Bluestone also took an academic role in field, publishing the New York Attorney Malpractice Report from 2002-2004.  He started the “New York Attorney Malpractice Blog” in 2004, where he has published more than 4500 entries.

Mr. Bluestone has written 38 scholarly peer-reviewed articles concerning legal malpractice, many in the Outside Counsel column of the New York Law Journal. He has appeared as an Expert witness in multiple legal malpractice litigations.

Mr. Bluestone is an adjunct professor of law at St. John’s University College of Law, teaching Legal Malpractice.  Mr. Bluestone has argued legal malpractice cases in the Second Circuit, in the New York State Court of Appeals, each of the four New York Appellate Divisions, in all four of  the U.S. District Courts of New York and in Supreme Courts all over the state.  He has also been admitted pro haec vice in the states of Connecticut, New Jersey and Florida and was formally admitted to the US District Court of Connecticut and to its Bankruptcy Court all for legal malpractice matters. He has been retained by U.S. Trustees in legal malpractice cases from Bankruptcy Courts, and has represented municipalities, insurance companies, hedge funds, communications companies and international manufacturing firms. Mr. Bluestone regularly lectures in CLEs on legal malpractice.

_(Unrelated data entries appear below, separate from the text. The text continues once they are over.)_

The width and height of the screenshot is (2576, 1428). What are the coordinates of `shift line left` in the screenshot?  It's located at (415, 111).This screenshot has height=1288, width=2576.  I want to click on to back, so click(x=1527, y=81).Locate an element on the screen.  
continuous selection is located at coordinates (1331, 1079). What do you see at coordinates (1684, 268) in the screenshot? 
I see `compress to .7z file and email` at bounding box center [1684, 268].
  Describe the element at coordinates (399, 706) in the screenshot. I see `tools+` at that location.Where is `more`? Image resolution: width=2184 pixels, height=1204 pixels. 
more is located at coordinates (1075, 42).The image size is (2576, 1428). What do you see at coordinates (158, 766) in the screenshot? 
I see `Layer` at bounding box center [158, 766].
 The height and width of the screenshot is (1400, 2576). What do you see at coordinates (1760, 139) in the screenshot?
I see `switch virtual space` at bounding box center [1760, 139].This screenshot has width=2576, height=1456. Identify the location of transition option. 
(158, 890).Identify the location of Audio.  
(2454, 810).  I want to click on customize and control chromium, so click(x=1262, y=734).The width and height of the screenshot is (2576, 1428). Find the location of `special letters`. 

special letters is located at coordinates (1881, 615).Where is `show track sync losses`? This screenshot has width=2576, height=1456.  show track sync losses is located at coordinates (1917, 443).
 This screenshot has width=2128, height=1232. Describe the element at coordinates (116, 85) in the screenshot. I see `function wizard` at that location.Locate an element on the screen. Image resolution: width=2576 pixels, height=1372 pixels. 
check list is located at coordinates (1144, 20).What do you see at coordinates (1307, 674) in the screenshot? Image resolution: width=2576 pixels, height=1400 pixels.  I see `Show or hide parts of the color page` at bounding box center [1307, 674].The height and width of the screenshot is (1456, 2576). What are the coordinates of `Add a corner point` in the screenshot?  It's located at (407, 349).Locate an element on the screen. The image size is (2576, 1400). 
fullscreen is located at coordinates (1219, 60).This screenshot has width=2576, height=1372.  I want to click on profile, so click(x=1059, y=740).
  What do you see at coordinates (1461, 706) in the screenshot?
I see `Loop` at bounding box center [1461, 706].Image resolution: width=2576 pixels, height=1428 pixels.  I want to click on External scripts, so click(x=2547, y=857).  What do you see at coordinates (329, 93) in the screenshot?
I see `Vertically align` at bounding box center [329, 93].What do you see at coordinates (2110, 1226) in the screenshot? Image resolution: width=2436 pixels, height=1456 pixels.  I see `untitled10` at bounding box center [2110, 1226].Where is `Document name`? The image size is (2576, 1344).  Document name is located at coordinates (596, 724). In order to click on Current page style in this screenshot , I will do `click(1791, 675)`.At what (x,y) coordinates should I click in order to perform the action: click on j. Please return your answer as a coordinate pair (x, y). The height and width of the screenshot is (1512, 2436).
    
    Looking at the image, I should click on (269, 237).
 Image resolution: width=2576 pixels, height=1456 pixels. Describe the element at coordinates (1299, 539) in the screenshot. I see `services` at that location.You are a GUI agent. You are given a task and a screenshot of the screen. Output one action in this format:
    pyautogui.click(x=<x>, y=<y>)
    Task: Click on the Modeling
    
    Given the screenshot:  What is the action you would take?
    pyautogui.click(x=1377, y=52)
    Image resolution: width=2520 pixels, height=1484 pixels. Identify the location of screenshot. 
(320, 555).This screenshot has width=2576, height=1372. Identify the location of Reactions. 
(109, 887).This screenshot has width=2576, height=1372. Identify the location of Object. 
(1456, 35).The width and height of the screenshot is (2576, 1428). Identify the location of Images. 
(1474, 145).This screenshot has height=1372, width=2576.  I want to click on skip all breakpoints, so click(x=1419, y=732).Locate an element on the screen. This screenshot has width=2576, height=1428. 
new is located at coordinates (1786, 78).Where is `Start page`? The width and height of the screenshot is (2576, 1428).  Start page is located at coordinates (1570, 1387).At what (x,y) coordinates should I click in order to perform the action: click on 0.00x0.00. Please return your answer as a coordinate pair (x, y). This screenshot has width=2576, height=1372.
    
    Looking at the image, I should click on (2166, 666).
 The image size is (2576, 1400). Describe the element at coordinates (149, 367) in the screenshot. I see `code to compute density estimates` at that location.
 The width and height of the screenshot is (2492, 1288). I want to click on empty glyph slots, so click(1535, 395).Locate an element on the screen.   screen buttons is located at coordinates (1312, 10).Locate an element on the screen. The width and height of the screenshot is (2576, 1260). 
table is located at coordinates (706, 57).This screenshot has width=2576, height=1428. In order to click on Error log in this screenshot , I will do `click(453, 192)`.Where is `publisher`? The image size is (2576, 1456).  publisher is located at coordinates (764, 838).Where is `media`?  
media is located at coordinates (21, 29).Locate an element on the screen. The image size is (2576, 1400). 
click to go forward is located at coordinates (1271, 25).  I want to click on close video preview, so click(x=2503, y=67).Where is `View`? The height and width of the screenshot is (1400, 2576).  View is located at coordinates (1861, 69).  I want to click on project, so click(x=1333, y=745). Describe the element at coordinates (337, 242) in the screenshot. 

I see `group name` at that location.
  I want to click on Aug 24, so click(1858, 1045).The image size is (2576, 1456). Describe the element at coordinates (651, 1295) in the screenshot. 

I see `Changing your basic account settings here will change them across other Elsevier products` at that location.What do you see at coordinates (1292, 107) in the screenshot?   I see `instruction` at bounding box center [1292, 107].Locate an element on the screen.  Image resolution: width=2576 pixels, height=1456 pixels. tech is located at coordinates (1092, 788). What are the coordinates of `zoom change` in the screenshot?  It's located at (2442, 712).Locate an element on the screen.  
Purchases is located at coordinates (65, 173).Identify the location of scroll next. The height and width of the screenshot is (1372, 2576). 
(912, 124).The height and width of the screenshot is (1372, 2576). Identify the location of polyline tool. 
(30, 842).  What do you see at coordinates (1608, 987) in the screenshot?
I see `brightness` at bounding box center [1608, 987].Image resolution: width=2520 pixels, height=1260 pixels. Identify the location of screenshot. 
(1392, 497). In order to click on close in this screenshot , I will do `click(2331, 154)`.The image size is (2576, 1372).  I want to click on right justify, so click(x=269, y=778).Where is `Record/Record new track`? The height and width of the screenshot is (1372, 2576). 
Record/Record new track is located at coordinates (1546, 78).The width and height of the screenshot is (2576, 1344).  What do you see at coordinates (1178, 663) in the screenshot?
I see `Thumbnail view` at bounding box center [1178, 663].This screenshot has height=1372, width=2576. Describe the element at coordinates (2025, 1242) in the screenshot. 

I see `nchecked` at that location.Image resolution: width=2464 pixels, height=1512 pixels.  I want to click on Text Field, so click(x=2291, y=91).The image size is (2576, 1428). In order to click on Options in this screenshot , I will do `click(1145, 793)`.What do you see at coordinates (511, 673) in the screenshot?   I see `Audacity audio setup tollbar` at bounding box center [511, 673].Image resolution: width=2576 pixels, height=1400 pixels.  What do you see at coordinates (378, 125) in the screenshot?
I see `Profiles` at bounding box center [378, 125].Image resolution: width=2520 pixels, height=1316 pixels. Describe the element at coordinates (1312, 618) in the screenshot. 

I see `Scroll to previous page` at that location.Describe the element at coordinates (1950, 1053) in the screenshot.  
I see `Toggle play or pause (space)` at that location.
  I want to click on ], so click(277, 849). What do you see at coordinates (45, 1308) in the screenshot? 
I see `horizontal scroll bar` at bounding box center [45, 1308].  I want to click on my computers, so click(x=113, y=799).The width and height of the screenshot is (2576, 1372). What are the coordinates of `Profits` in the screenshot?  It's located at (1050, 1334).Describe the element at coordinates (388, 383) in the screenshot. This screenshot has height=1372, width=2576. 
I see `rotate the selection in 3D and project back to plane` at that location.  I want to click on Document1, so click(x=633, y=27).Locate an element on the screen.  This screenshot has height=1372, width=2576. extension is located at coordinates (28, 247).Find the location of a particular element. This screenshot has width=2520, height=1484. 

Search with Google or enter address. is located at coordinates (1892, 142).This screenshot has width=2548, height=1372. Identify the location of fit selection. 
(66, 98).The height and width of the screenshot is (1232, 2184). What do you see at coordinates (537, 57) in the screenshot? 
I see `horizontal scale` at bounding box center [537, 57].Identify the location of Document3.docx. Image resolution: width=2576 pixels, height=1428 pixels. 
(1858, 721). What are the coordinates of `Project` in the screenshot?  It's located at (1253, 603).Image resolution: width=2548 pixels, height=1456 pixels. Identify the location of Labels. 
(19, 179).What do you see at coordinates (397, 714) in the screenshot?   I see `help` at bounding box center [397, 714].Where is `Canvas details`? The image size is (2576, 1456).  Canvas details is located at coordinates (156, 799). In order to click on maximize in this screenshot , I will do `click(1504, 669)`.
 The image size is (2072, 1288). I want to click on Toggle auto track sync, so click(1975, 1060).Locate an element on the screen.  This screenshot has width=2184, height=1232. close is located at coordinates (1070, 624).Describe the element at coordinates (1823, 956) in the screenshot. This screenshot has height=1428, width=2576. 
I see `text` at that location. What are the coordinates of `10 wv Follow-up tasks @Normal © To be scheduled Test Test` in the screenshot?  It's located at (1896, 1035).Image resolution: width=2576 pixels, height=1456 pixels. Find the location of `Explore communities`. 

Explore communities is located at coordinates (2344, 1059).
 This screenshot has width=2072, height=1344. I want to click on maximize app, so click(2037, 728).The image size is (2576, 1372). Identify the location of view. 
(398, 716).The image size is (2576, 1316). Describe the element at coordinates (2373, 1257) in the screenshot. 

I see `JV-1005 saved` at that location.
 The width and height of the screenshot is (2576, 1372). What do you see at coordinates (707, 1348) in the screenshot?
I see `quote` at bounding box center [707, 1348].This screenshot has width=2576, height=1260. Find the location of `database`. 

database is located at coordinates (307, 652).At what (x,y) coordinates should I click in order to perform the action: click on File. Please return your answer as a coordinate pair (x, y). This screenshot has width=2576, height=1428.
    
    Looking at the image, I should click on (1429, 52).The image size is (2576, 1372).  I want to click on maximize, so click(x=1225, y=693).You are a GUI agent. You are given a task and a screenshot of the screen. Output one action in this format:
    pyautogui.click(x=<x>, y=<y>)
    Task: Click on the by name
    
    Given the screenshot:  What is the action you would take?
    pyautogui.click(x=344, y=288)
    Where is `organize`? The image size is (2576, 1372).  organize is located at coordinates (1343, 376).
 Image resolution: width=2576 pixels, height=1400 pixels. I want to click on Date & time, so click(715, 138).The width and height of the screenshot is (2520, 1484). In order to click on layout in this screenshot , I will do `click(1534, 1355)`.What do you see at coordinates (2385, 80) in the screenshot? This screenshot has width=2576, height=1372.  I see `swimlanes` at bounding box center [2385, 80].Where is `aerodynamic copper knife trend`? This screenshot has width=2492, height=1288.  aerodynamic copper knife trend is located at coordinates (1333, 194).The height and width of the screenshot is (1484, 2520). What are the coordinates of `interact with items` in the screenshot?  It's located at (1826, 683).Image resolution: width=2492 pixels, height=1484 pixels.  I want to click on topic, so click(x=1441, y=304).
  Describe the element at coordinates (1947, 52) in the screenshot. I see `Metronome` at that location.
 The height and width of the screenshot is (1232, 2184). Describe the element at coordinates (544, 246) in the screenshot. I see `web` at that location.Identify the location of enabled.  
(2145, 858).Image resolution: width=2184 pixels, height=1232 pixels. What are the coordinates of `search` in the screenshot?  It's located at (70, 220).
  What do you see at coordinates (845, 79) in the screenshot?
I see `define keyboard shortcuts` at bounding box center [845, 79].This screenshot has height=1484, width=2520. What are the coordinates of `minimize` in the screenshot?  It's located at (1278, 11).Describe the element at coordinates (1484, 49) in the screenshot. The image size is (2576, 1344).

Based upon his professional experience Bluestone was named a Diplomate and was Board Certified by the American Board of Professional Liability Attorneys in 2008 in Legal Malpractice. He remains Board Certified.  He was admitted to The Best Lawyers in America from 2012-2019.  He has been featured in Who’s Who in Law since 1993.

In the last years, Mr. Bluestone has been featured for two particularly noteworthy legal malpractice cases.  The first was a settlement of an $11.9 million dollar default legal malpractice case of Yeo v. Kasowitz, Benson, Torres & Friedman which was reported in the NYLJ on August 15, 2016. Most recently, Mr. Bluestone obtained a rare plaintiff’s verdict in a legal malpractice case on behalf of the City of White Plains v. Joseph Maria, reported in the NYLJ on February 14, 2017. It was the sole legal malpractice jury verdict in the State of New York for 2017.

Bluestone has been at the forefront of the development of legal malpractice principles and has contributed case law decisions, writing and lecturing which have been recognized by his peers.  He is regularly mentioned in academic writing, and his past cases are often cited in current legal malpractice decisions. He is recognized for his ample writings on Judiciary Law § 487, a 850 year old statute deriving from England which relates to attorney deceit.